Adam Bouzid

Personal information
- Date of birth: 30 November 1987 (age 38)
- Place of birth: Nancy, France
- Height: 1.81 m (5 ft 11 in)
- Position: Midfielder

Youth career
- 2004–2006: Metz

Senior career*
- Years: Team / Apps / (Gls)
- 2006–2007: FSV Oggersheim / 2 / (0)
- 2006–2007: Wormatia Worms / 14 / (1)
- 2007–2008: 1899 Hoffenheim II / 3 / (0)
- 2008–2009: FSV Oggersheim
- 2009: Troyes
- 2009–2010: MC Oujda
- 2010–2011: Southend United / 0 / (0)
- 2011–2013: MC El Eulma / 20 / (0)
- 2013–2014: SVN Zweibrücken / 42 / (2)
- 2015–2017: FK Pirmasens / 67 / (0)
- 2017–2018: Eintracht Trier / 26 / (1)
- 2018–2020: Etzella Ettelbruck / 19 / (0)

= Adam Bouzid =

French-Algerian footballer (born 1987)

Adam Bouzid (born 30 November 1987) is a French former professional footballer who played as a midfielder.

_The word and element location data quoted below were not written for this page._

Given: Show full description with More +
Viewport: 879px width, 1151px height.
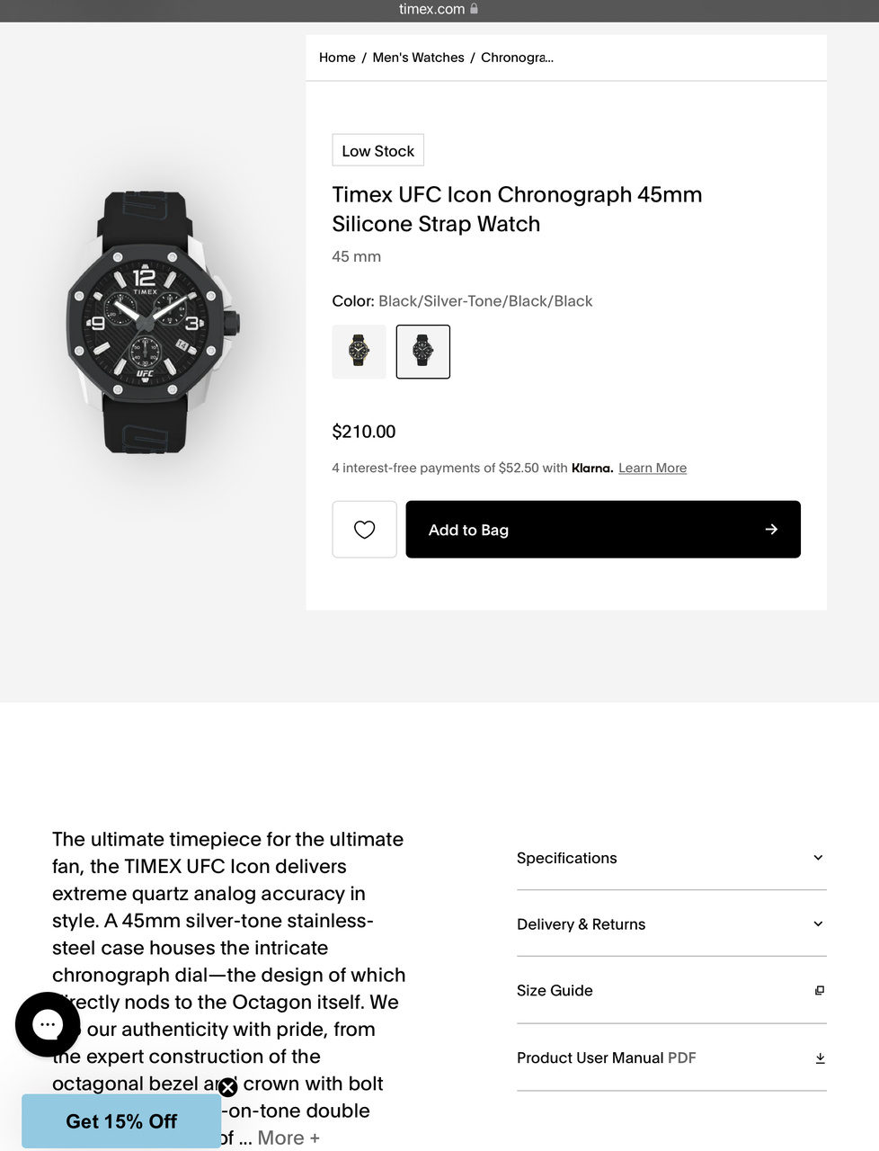Looking at the screenshot, I should pyautogui.click(x=289, y=1138).

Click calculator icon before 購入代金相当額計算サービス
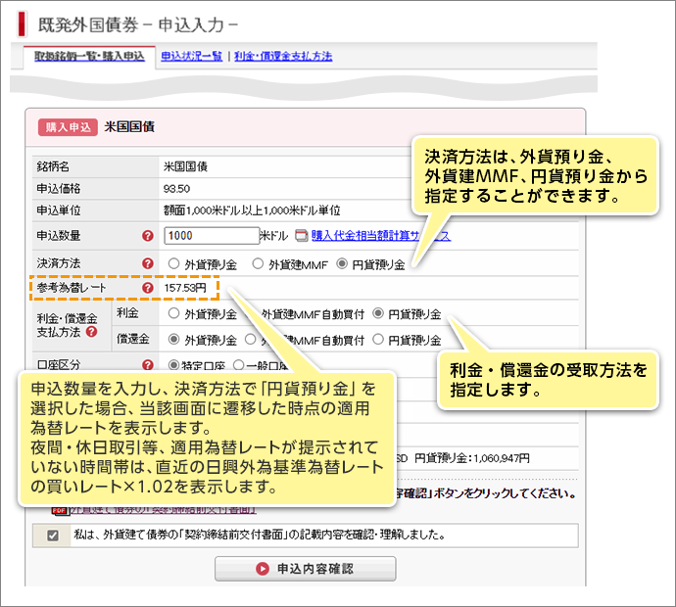pyautogui.click(x=302, y=236)
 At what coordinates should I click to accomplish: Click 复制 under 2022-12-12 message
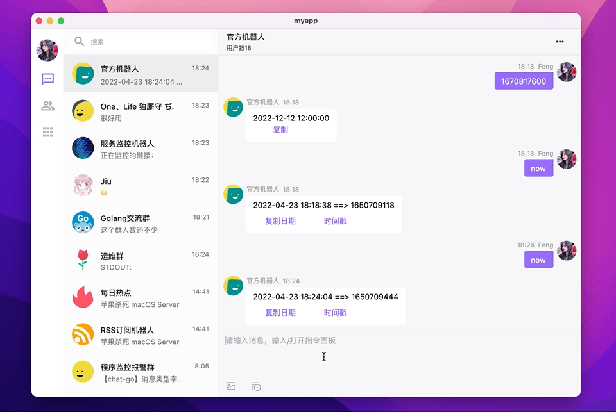coord(280,129)
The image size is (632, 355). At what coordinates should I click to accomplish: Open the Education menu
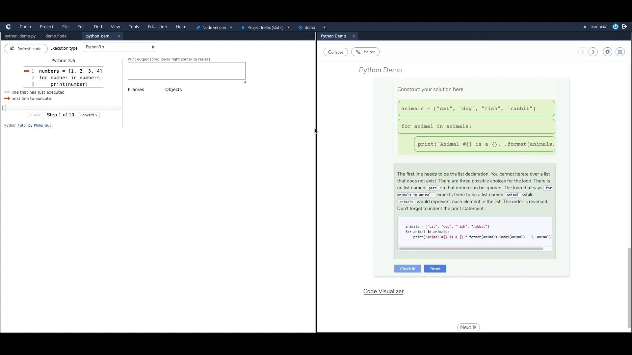click(x=157, y=27)
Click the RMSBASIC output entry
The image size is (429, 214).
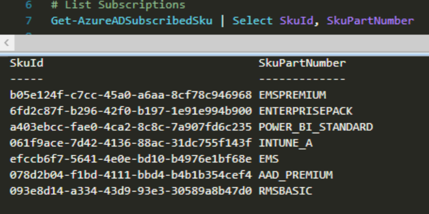(285, 191)
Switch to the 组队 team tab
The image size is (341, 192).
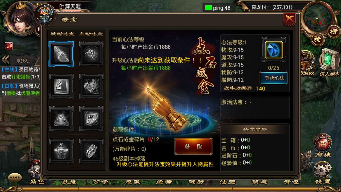[x=22, y=61]

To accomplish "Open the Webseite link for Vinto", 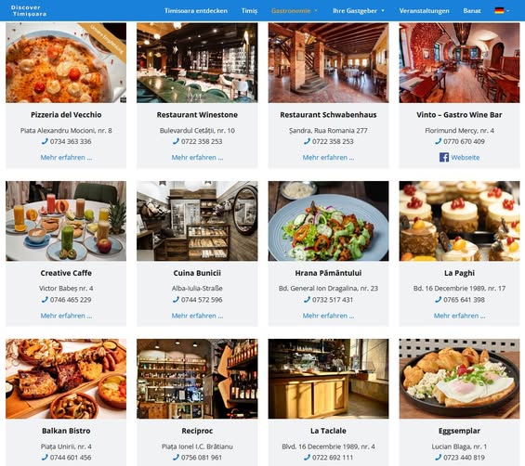I will click(x=466, y=157).
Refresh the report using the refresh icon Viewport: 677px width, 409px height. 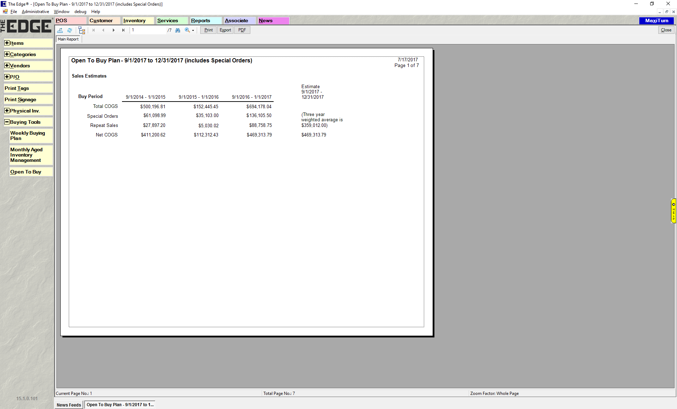point(69,30)
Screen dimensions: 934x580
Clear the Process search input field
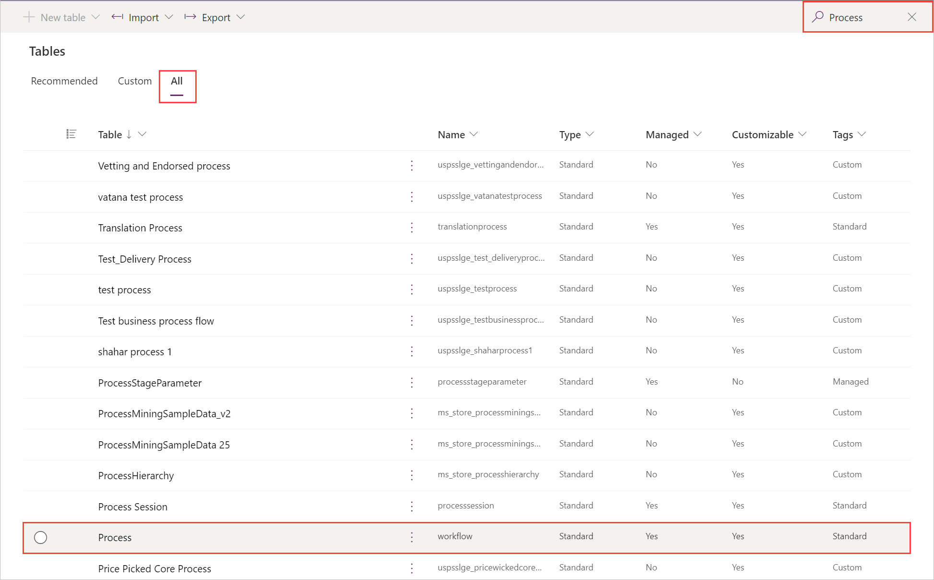point(914,17)
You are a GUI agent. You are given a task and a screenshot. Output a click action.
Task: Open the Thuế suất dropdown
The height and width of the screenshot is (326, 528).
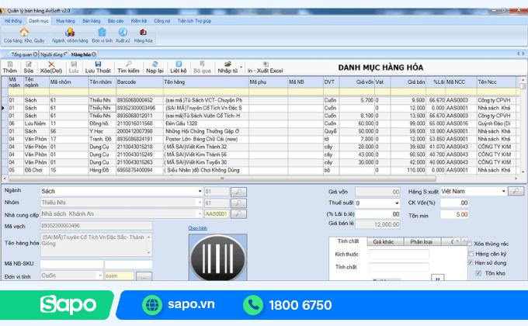tap(397, 203)
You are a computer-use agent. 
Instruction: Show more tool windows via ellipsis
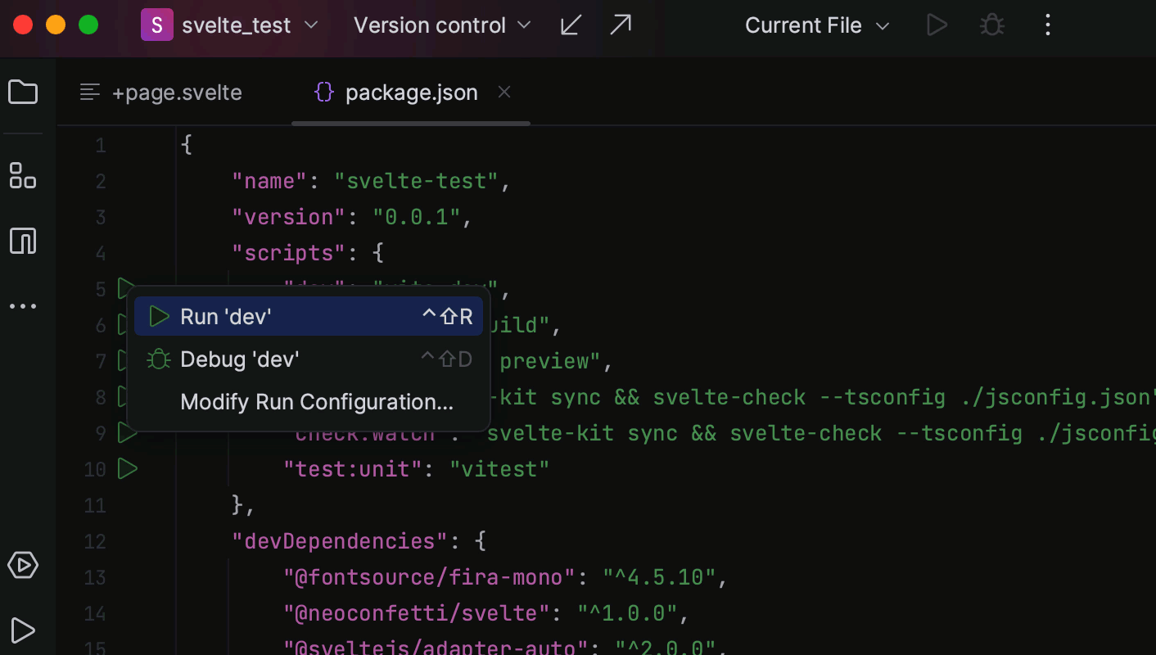coord(23,306)
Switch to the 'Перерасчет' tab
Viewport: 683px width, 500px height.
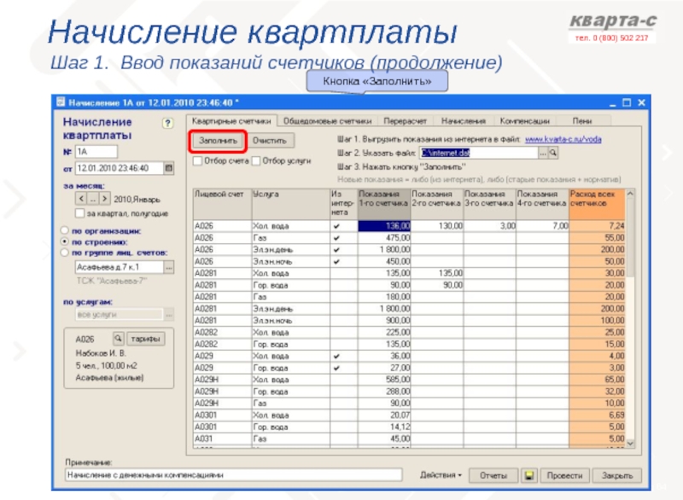click(x=406, y=121)
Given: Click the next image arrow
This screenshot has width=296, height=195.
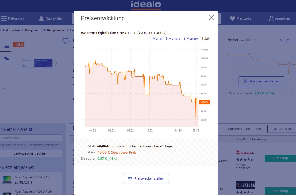Looking at the screenshot, I should point(56,63).
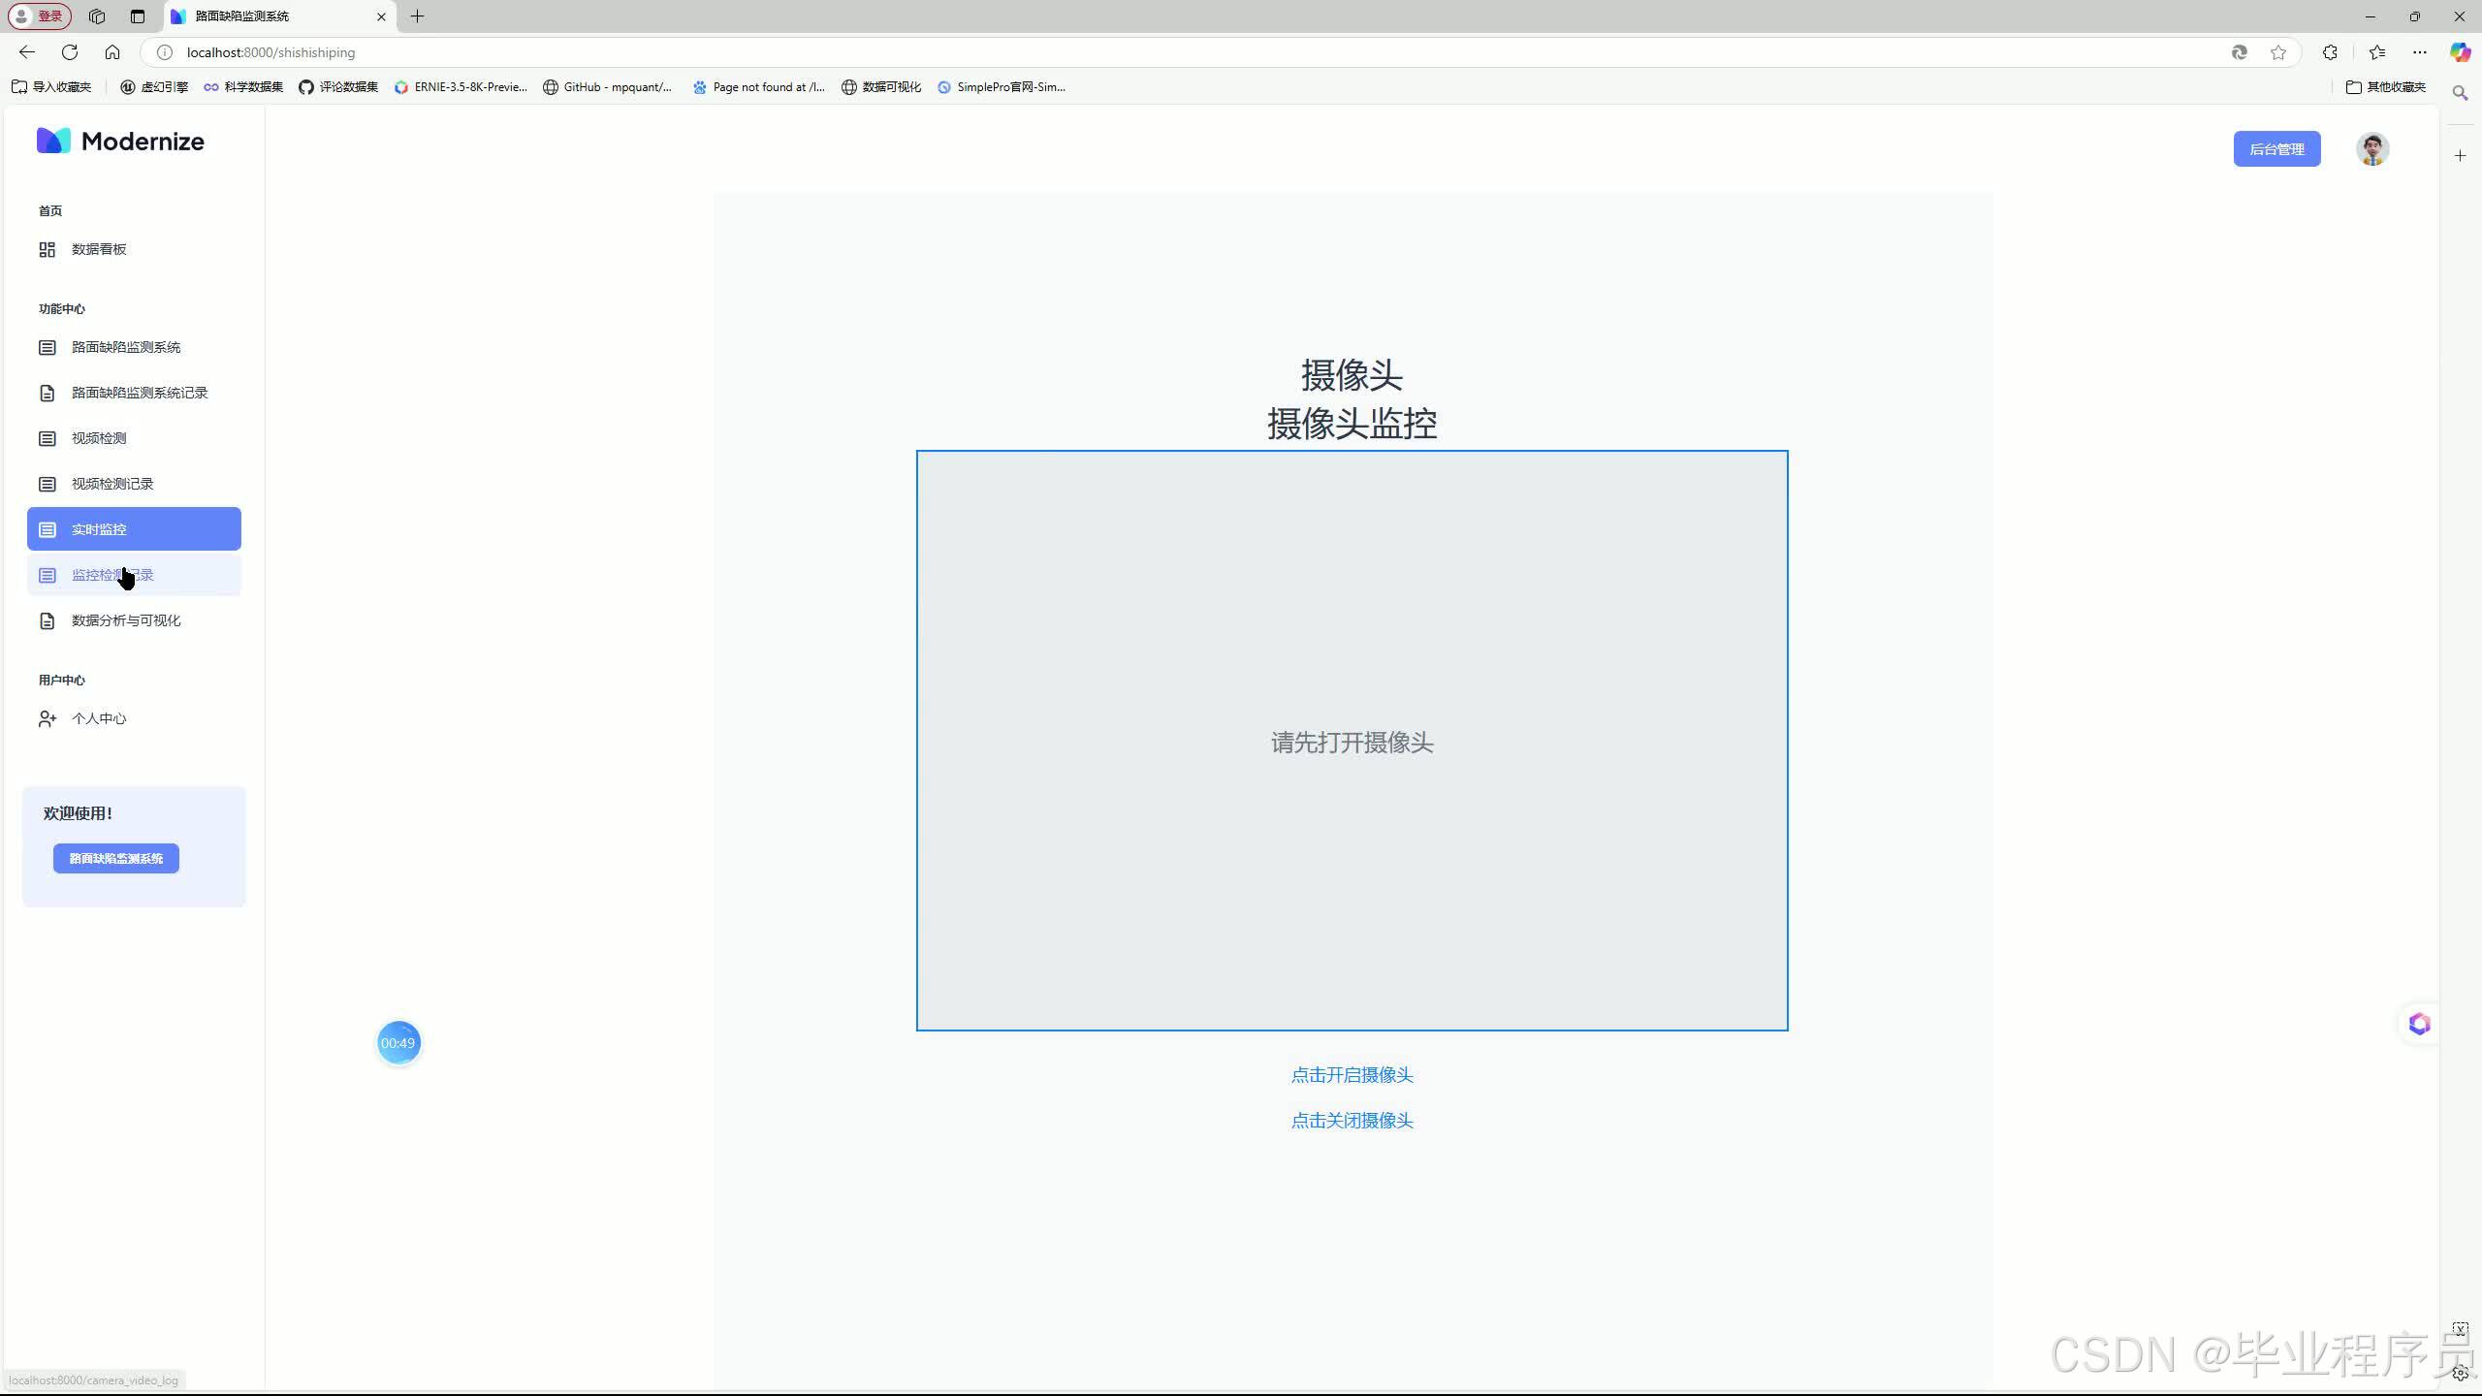The width and height of the screenshot is (2482, 1396).
Task: Click the 00:49 recording timer bubble
Action: (x=398, y=1042)
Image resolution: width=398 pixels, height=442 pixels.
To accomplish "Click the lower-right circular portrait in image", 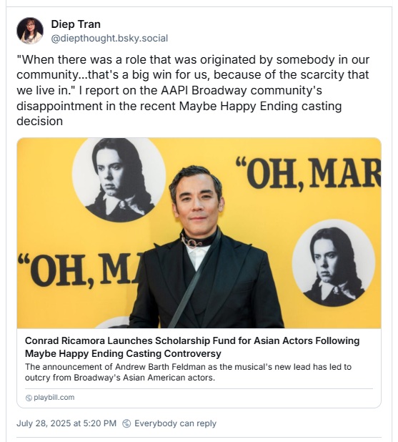I will click(x=334, y=263).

He is the younger brother of Algeria international player Ismaël Bouzid.

==Career==
===Youth career===
Bouzid began his playing career in the junior ranks of FC Metz and of LB Châteauroux. He then played in the junior ranks of a number of clubs in France and Germany: FC Metz, FSV Oggersheim, Wormatia Worms, 1899 Hoffenheim II and ES Troyes.

===Mouloudia Oujda===
Bouzid spent the 2009–10 season with Mouloudia Oujda in the Moroccan Botola 2.

===Southend United===
In August 2010, Bouzid moved to England to sign with Southend United of League Two, as one of seventeen new signings. This move came despite difficulties in securing his transfer from the Moroccan club, after delays in getting the necessary paperwork from the Moroccan government. He made his debut for the club in the Football League Trophy in their goalless First Round encounter with Gillingham at Roots Hall, he was replaced by Louie Soares at half-time before Southend went on to win 4–3 on penalties. On 26 October 2010, Bouzid suffered a head injury in a reserve team game against Colchester United which required emergency surgery to his skull. On 14 January 2011, Bouzid went on a week-long trial with Scottish club Ross County. However, he did not do enough to impress manager Willie McStay and returned to Southend. In May 2011 he was one of five players told they were to be released by Southend.